There is nothing intrinsically important about the two events that have drawn Sacco’s attention. They are two small war crimes in a 50-year war full of crimes on both sides. But consciously or not, by reconstructing events from eyewitness testimony Sacco echoes every Holocaust documentary since and most especially including Shoah. It is jarring to see young Jews, some of them surely child Holocaust survivors or the children of survivors, conducting roundups and lining up men against walls barely ten years after World War II.
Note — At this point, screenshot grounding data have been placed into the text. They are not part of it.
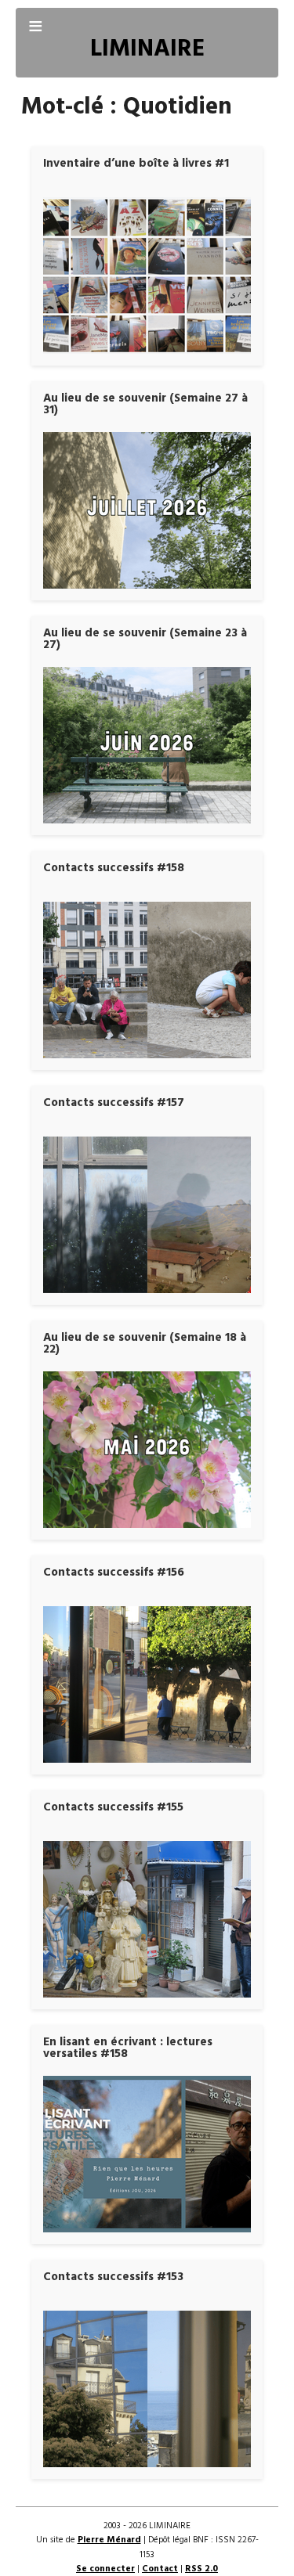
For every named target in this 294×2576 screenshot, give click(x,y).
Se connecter (105, 2569)
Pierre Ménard (109, 2540)
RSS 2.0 (201, 2569)
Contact (160, 2569)
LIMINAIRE (147, 50)
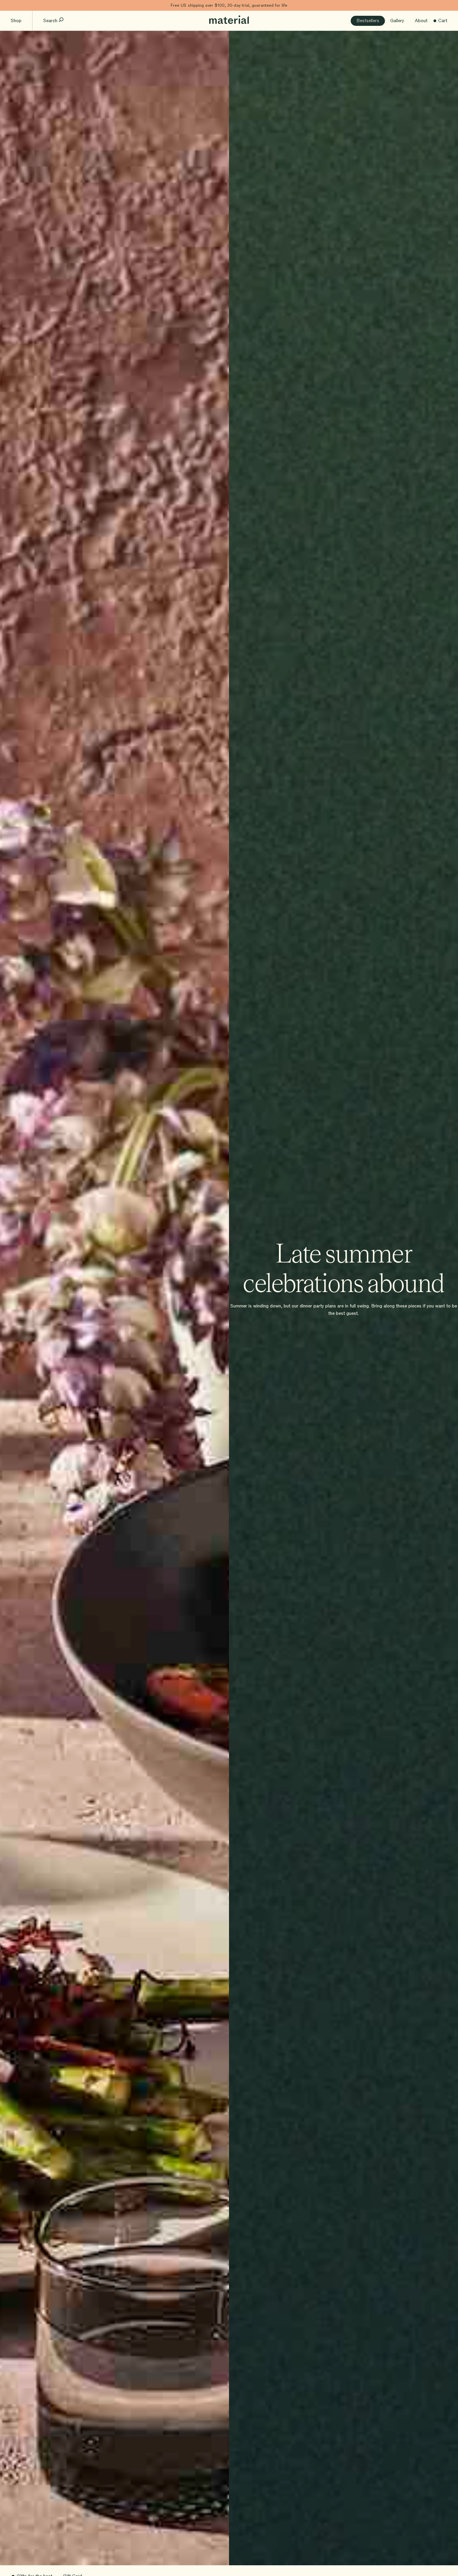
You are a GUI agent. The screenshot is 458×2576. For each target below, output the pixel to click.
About (421, 20)
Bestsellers (367, 20)
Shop (16, 20)
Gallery (397, 20)
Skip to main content (23, 5)
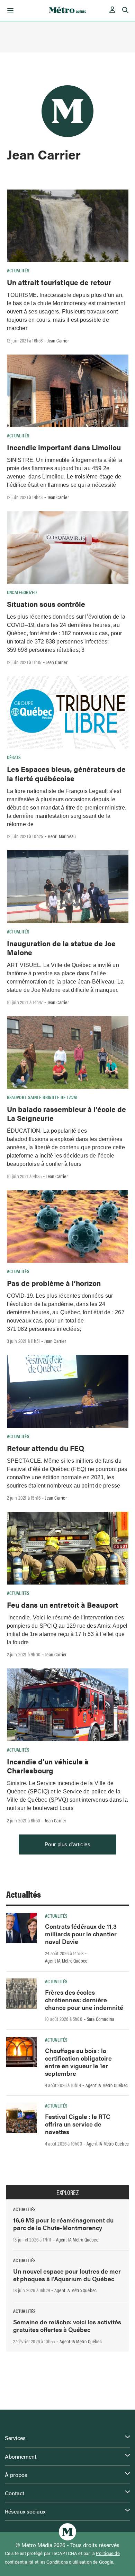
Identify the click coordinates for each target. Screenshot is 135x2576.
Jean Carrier (58, 340)
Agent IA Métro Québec (66, 1960)
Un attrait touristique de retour (59, 282)
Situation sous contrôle (46, 604)
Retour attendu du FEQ (45, 1448)
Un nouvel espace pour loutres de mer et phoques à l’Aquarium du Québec (67, 2275)
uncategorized (22, 592)
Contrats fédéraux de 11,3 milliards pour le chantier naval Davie (81, 1934)
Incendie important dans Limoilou (64, 447)
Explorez (67, 2192)
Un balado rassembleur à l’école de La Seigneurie (66, 1113)
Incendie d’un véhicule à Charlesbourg (48, 1765)
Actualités (18, 270)
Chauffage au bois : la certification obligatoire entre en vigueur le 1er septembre (78, 2062)
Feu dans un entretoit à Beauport (62, 1604)
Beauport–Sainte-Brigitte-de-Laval (43, 1097)
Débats (14, 757)
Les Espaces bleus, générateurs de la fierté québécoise (66, 773)
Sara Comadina (101, 2018)
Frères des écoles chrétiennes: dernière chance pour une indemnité (84, 2000)
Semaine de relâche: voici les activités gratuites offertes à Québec (67, 2325)
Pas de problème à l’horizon (54, 1283)
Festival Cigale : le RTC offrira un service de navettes (77, 2124)
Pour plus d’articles (67, 1844)
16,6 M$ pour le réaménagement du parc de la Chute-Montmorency (63, 2224)
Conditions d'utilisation (69, 2562)
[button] (9, 10)
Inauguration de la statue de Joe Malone (61, 947)
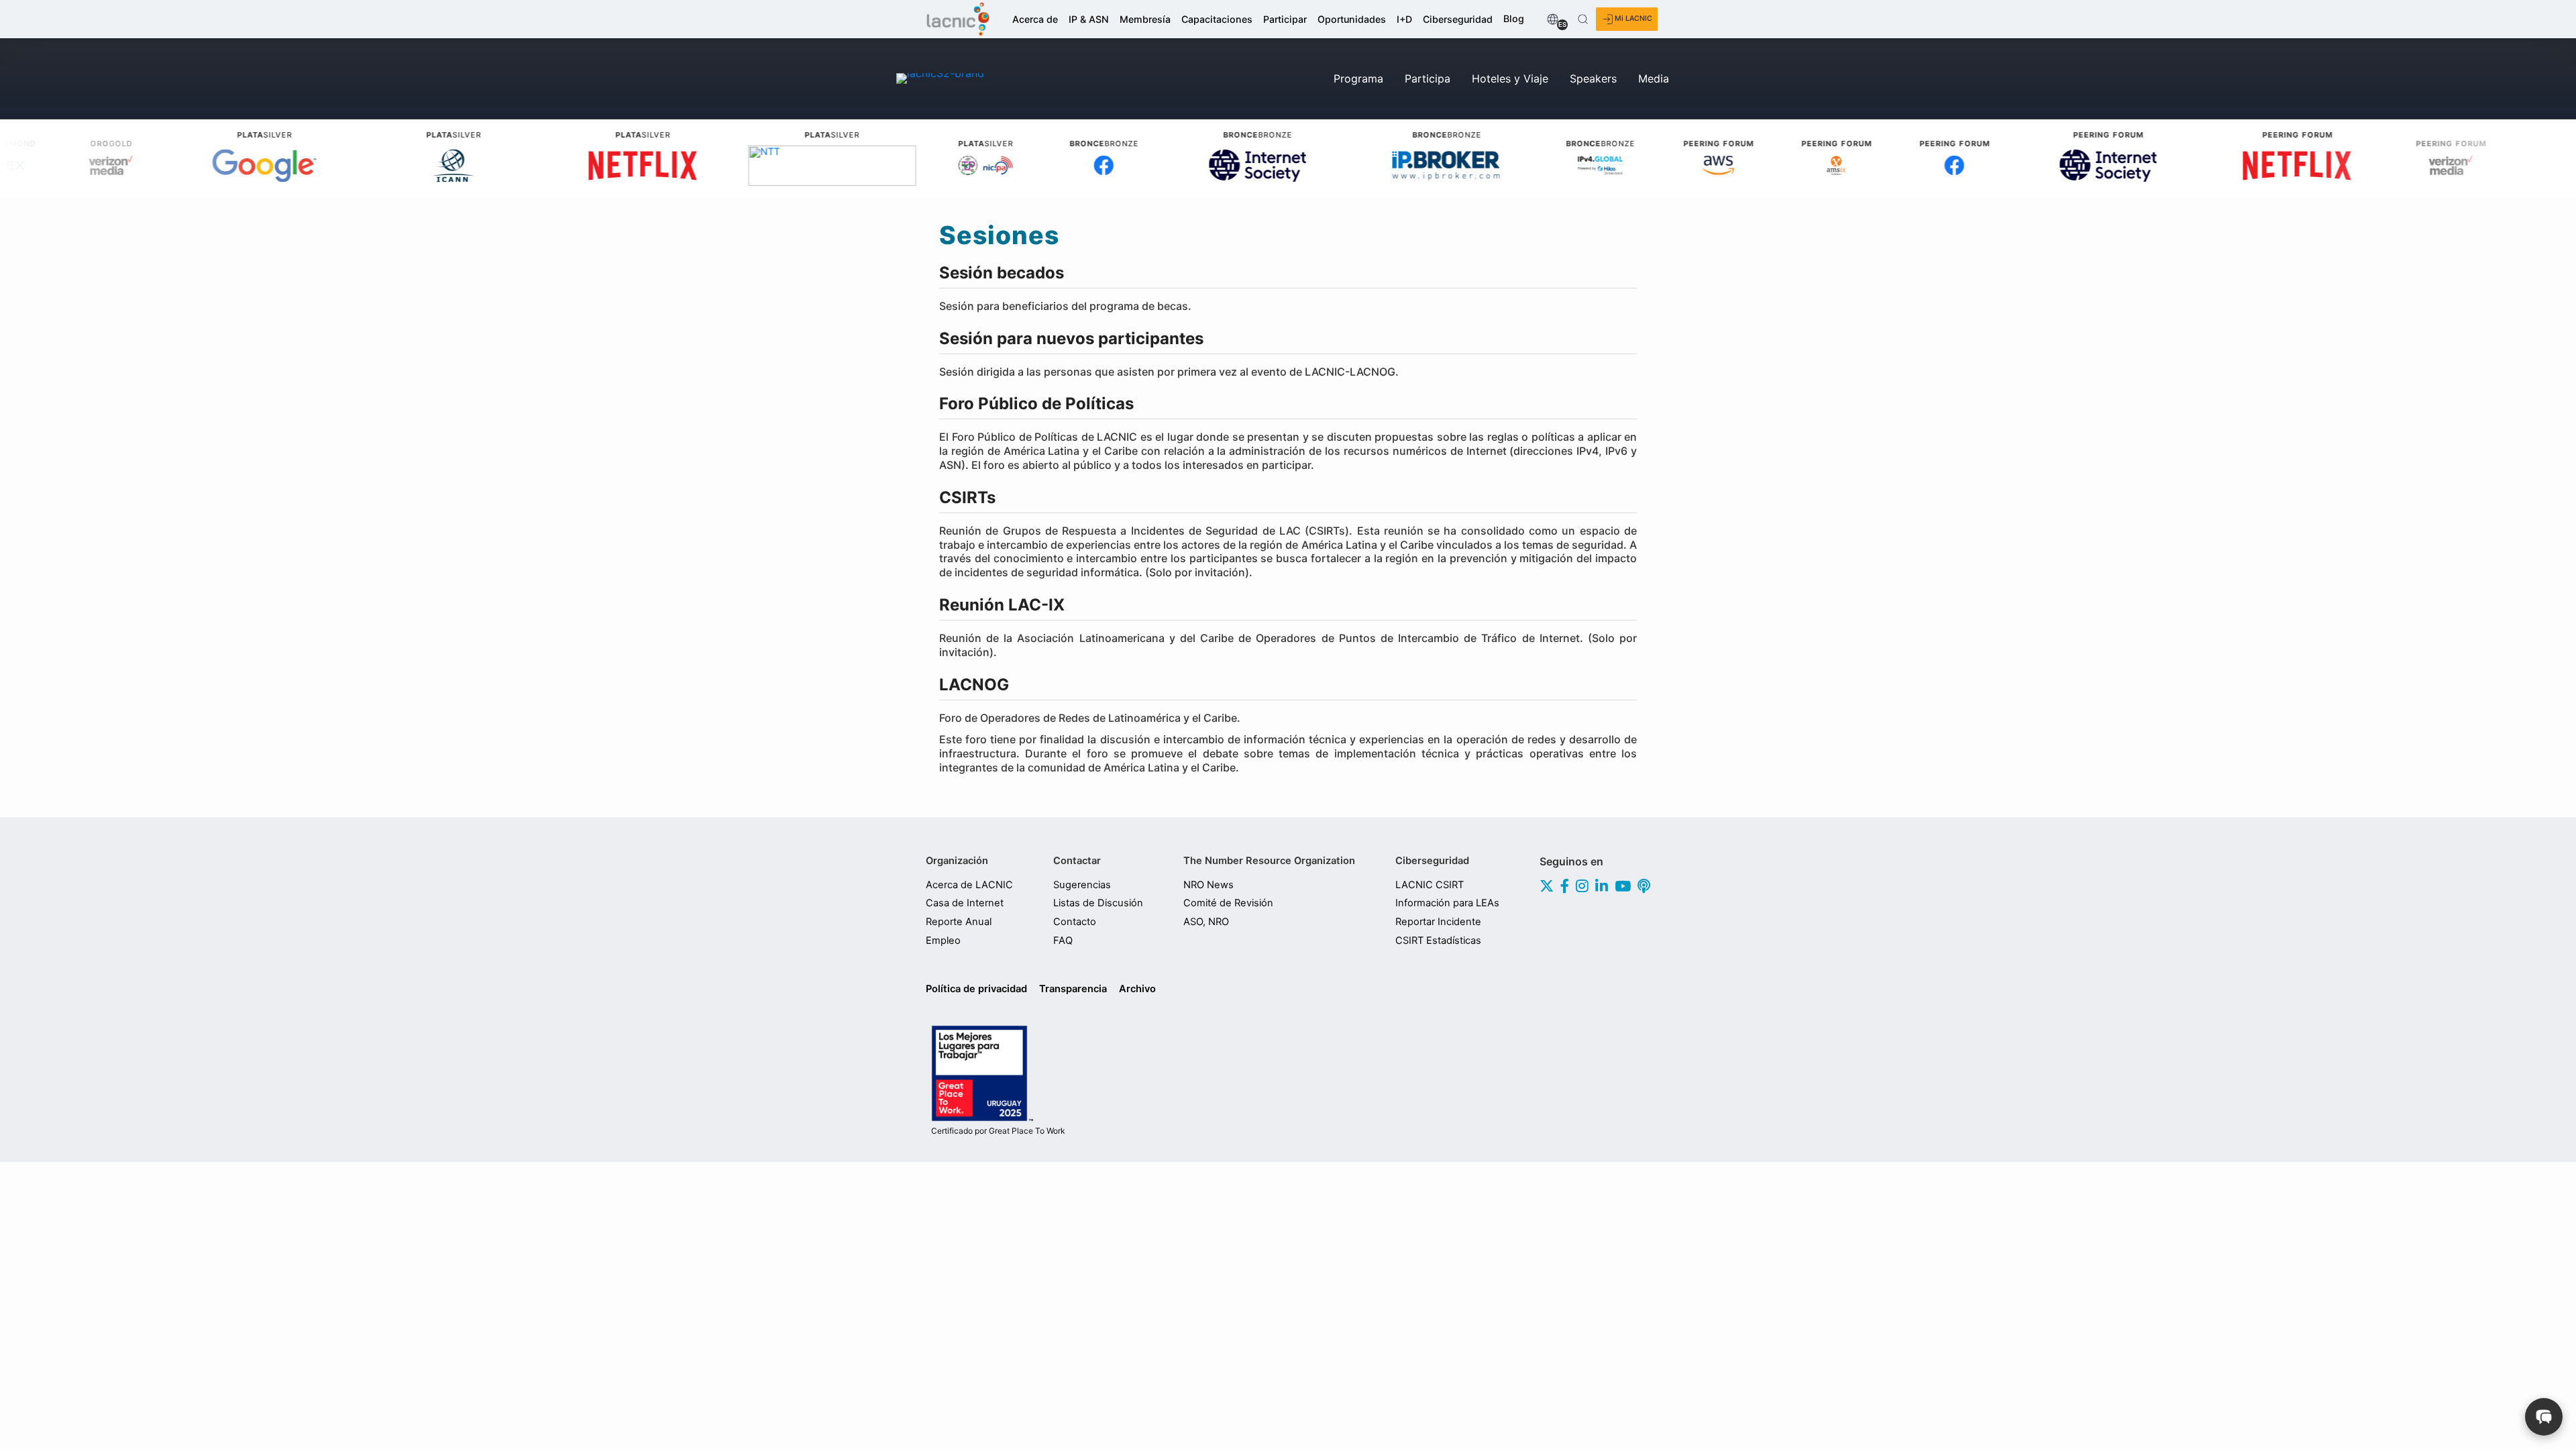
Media (1653, 78)
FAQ (1063, 940)
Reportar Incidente (1438, 922)
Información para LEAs (1447, 903)
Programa (1358, 78)
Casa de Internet (965, 903)
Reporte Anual (958, 922)
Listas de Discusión (1098, 903)
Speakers (1593, 78)
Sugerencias (1082, 885)
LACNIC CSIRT (1429, 885)
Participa (1427, 78)
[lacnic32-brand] (940, 78)
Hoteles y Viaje (1510, 78)
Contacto (1074, 922)
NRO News (1208, 885)
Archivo (1137, 989)
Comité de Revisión (1228, 903)
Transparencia (1073, 989)
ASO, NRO (1206, 922)
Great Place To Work (998, 1131)
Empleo (943, 940)
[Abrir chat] (2544, 1417)
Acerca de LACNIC (969, 885)
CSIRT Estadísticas (1438, 940)
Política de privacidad (976, 989)
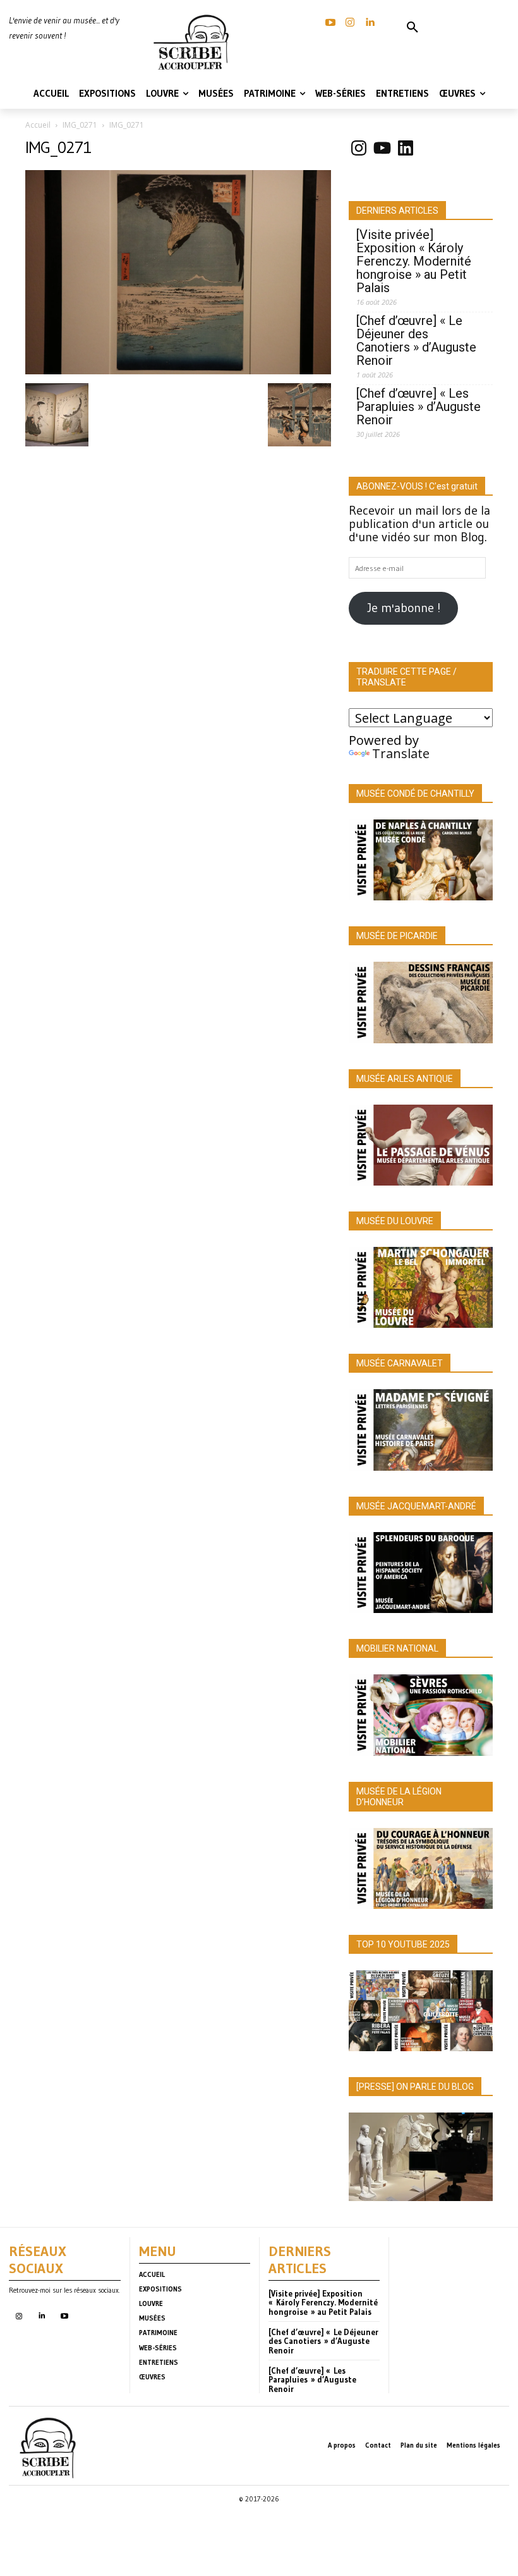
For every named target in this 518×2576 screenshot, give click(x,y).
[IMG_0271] (178, 369)
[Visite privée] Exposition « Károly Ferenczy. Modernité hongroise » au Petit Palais (413, 261)
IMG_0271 (80, 125)
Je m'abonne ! (403, 607)
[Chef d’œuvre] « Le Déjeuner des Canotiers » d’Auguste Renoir (416, 340)
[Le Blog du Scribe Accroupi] (194, 42)
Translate (401, 753)
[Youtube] (64, 2316)
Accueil (38, 125)
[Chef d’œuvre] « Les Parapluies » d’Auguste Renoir (418, 407)
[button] (412, 28)
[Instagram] (349, 22)
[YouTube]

There is no way a book like this could avoid being an accusation against the state of Israel, though Sacco does include un-cartooned interviews and documents in appendices to provide Israeli perspectives on the past and current events he depicts. And there is perhaps no way to recommend it as strongly as I would like to without taking part in that accusation. But my own reaction, for what it’s worth, was closest to the perspective of John Sayles’ Men with Guns: it’s true that there are two sides to any conflict, but they aren’t the two sides fighting, they are the men with guns and the people without. All young men grouped and trained to kill are monsters.